Birkbeck, University of London
Autoregressive temporal-convolutional generative model for synthetic Saccharomyces cerevisiae promoter design, guided during training by a pretrained sequence-to-expression predictor.
Gen-DNA-TCN is a generative model for designing synthetic promoter sequences in the budding yeast Saccharomyces cerevisiae. Promoters are the regulatory DNA elements that control when and how strongly a gene is transcribed, and designing synthetic promoters with desired expression behavior is a core task in synthetic biology and metabolic engineering. The challenge is to generate sequences that are simultaneously novel, diverse, and functional, meaning they carry realistic arrangements of transcription factor binding sites (TFBS) and drive expression in the intended range.
Developed in the School of Computing and Mathematical Sciences at Birkbeck, University of London, and posted to bioRxiv in October 2024 (with an updated version in 2026), Gen-DNA-TCN is an autoregressive generative model built on temporal convolutional networks (TCNs). Its distinguishing idea is to exploit a pretrained sequence-to-expression predictor during the training of the generator, so that the generative model is shaped not only to produce realistic DNA but to produce DNA associated with appropriate expression. This connects generative sequence modeling to the rich body of work mapping yeast promoter sequence to expression level.

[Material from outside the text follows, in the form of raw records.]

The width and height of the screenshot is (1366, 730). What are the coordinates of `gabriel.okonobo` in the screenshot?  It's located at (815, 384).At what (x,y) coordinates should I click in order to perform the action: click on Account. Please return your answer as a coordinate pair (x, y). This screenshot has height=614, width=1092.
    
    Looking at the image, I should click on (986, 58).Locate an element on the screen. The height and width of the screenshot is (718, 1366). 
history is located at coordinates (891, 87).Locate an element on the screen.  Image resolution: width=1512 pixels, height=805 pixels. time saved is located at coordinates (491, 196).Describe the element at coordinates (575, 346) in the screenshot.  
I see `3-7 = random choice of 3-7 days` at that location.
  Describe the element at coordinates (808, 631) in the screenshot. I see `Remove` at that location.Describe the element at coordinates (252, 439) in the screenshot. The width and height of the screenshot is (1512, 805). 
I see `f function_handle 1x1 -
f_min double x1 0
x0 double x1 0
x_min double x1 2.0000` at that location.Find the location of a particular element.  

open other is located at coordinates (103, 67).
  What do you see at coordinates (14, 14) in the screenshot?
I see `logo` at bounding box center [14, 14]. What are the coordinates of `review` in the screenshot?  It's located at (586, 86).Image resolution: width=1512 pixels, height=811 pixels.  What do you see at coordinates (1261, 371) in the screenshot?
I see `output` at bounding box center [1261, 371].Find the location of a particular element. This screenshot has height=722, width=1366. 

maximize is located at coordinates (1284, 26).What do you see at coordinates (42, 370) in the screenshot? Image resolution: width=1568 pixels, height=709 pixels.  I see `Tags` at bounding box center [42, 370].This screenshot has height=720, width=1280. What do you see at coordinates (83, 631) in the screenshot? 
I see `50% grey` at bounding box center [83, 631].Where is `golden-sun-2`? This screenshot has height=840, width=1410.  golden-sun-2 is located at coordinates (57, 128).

The model fits within the broader landscape of regulatory-DNA generative models, where autoregressive language-model-style approaches have been used to design realistic regulatory sequences. Gen-DNA-TCN specializes this idea to yeast promoters using a convolutional autoregressive backbone and expression-aware guidance.
Gen-DNA-TCN is an autoregressive sequence generator whose backbone is a temporal convolutional network, trained to model S. cerevisiae promoter sequences position by position. During training, a separately pretrained sequence-to-expression predictive model is incorporated to guide generation toward sequences with desired expression characteristics. The authors evaluate generated promoters on properties expected of functional regulatory DNA, reporting that synthetic sequences encode TFBS distributions comparable to real promoters while remaining novel and diverse relative to the training set. The study is focused specifically on yeast promoters; weights and code are not reported as released at preprint time, and the model is trained and evaluated within this single organism and regulatory context.
Gen-DNA-TCN serves synthetic biologists and metabolic engineers who need custom yeast promoters with tunable, realistic regulatory behavior, for example to balance expression of pathway enzymes or to build genetic circuits in S. cerevisiae. By generating diverse candidate promoters whose TFBS content and predicted expression resemble natural sequences, it can supply design libraries for downstream experimental screening, reducing reliance on hand-curated or randomly mutated promoter variants.
Gen-DNA-TCN demonstrates that coupling a temporal-convolutional autoregressive generator with a pretrained sequence-to-expression predictor can yield synthetic yeast promoters that respect natural regulatory grammar while remaining novel. Its contribution is methodological and domain-focused: the scope is limited to S. cerevisiae promoter design, and the absence of released weights or code constrains immediate adoption. Within yeast synthetic biology, it adds to the toolkit of expression-aware generative models for regulatory DNA and illustrates a guidance strategy that ties sequence generation to functional readouts.